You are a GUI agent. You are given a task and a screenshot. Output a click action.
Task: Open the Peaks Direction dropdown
--
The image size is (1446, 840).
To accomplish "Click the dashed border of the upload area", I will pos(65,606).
==
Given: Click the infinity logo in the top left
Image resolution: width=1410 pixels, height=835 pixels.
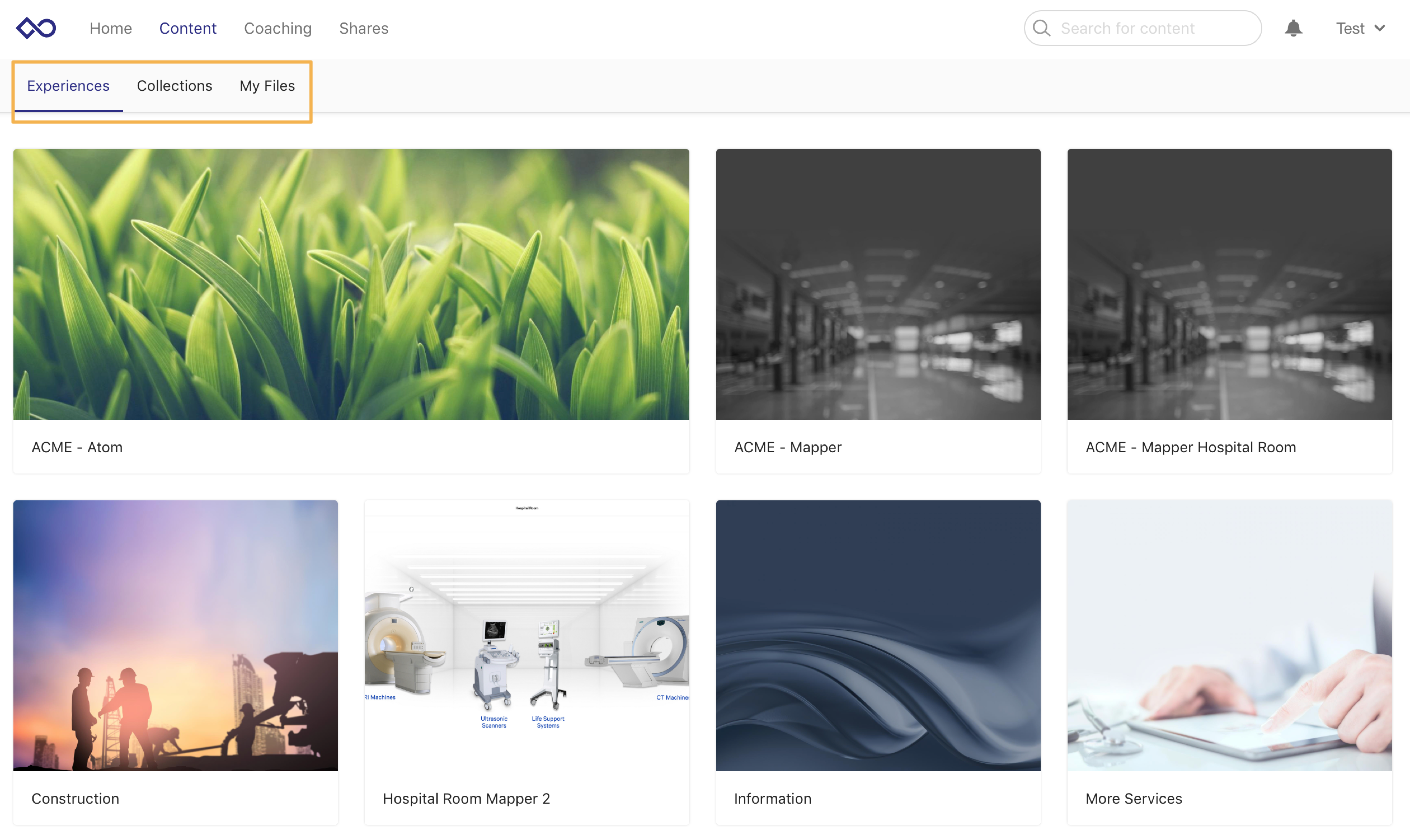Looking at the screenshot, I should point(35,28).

EXERCISE DIRECTIONS ->
Your answer should be the lines of the listing above between the line holding "You are a GUI" and the line holding "Task: Open the Peaks Direction dropdown", inclusive, restated word for word and alone.

RESPONSE TO THIS TASK ->
You are a GUI agent. You are given a task and a screenshot. Output a click action.
Task: Open the Peaks Direction dropdown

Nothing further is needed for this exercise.